Supreme Court Reaffirms Non-Registration of Will Does Not Affect Its Validity
- Kaustav Chowdhury

- 16 hours ago
- 4 min read
The Supreme Court of India has reiterated the settled legal position that a will does not require registration to be legally valid and enforceable. In a recent judgment delivered in May 2026, the Court set aside a High Court order that had questioned the authenticity of an unregistered will solely on the ground that the testator had not got it registered despite having the opportunity to do so. The Supreme Court held that drawing an adverse inference from non-registration of a will is legally impermissible and contrary to the statutory scheme governing testamentary succession.
Statutory Framework Governing Wills in India
The law relating to wills for Hindus, Buddhists, Sikhs, and Jains is governed by the Indian Succession Act, 1925. Section 63 of the Act prescribes the requirements for a valid will: the testator must sign or affix a mark on the will, or it must be signed by some other person in the testator's presence and by their direction. The will must be attested by two or more witnesses, each of whom must have seen the testator sign or affix a mark, or must have received a personal acknowledgement of the signature from the testator. Each witness must sign the will in the presence of the testator.
Crucially, registration is not one of the requirements under Section 63. Section 18 of the Registration Act, 1908 makes registration of wills optional, not mandatory. A will may be deposited with the Registrar under Section 42 of the Registration Act for safekeeping, but even this is a voluntary act that does not affect the will's validity. The Supreme Court has consistently held, across multiple decisions spanning decades, that the absence of registration neither invalidates a will nor creates any presumption against its genuineness.
Facts of the Case
The dispute arose from a succession matter where the deceased had executed a will bequeathing his self-acquired property to one of his sons, to the exclusion of other legal heirs. The will was duly signed by the testator and attested by two witnesses in compliance with Section 63 of the Indian Succession Act. However, the will was not registered. After the testator's death, the excluded legal heirs challenged the will on multiple grounds, including the fact that it was unregistered. The trial court upheld the will after examining the attesting witnesses and applying the test of suspicious circumstances. The High Court, however, reversed this finding, holding that the testator's failure to register the will despite being an educated person who understood legal formalities raised doubts about its authenticity.
Supreme Court's Analysis
The Supreme Court allowed the appeal and restored the trial court's judgment. The Court held that the High Court had committed a fundamental error of law by treating non-registration as a suspicious circumstance. The Bench reiterated the principle from Rani Purnima Devi v. Kumar Khagendra Narayan Dev (1962), where the Supreme Court had unambiguously held that registration is not essential for the validity of a will. The Court also referred to its decision in Pentakota Satyanarayana v. Pentakota Seetharatnam (2005), which held that suspicious circumstances must relate to the execution of the will or the mental capacity of the testator, and that non-registration cannot be treated as a badge of suspicion.

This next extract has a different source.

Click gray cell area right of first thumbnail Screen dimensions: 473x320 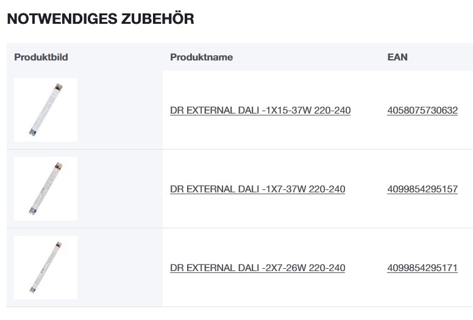(119, 110)
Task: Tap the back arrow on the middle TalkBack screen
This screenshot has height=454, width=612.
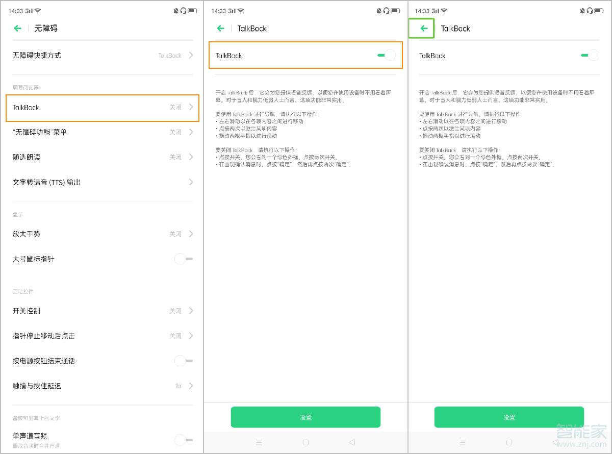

The Court further clarified that the doctrine of suspicious circumstances, as laid down in H. Venkatachala Iyengar v. B.N. Thimmajamma (1959), requires the propounder of the will to remove genuine suspicions arising from the circumstances surrounding the execution of the will. These circumstances include whether the testator had the mental capacity to make the will, whether the testator was a free agent, and whether the will was executed in the manner required by law. The testator's personal choice to not register the will does not fall within any of these recognised categories of suspicious circumstances.
Registered Will vs Unregistered Will
While registration is not mandatory, a registered will does carry certain evidentiary advantages. Under Section 67 of the Indian Evidence Act, 1872 (now Section 69 of the Bharatiya Sakshya Adhiniyam, 2023), a registered document is presumed to be duly executed if it appears to have been executed and registered in compliance with the provisions of the Registration Act. This presumption does not attach to unregistered documents, meaning the propounder of an unregistered will bears the burden of proving due execution by examining the attesting witnesses as required under Section 68 of the Evidence Act (now Section 70 of the BSA). However, this difference relates to the evidentiary burden, not to the substantive validity of the will itself.
Practical Implications
This judgment serves as an important reminder for courts at all levels that the statutory requirements for a valid will are exhaustively set out in Section 63 of the Indian Succession Act, and that registration is not among them. Courts cannot add requirements that the legislature has deliberately kept optional. For individuals executing wills, while registration remains advisable as a matter of prudence because it provides an additional layer of evidentiary protection and safeguards against loss or tampering, the absence of registration does not and cannot invalidate an otherwise valid testamentary disposition. The decision reinforces the testator's autonomy in determining the mode of preserving and authenticating their testamentary intentions within the framework provided by law.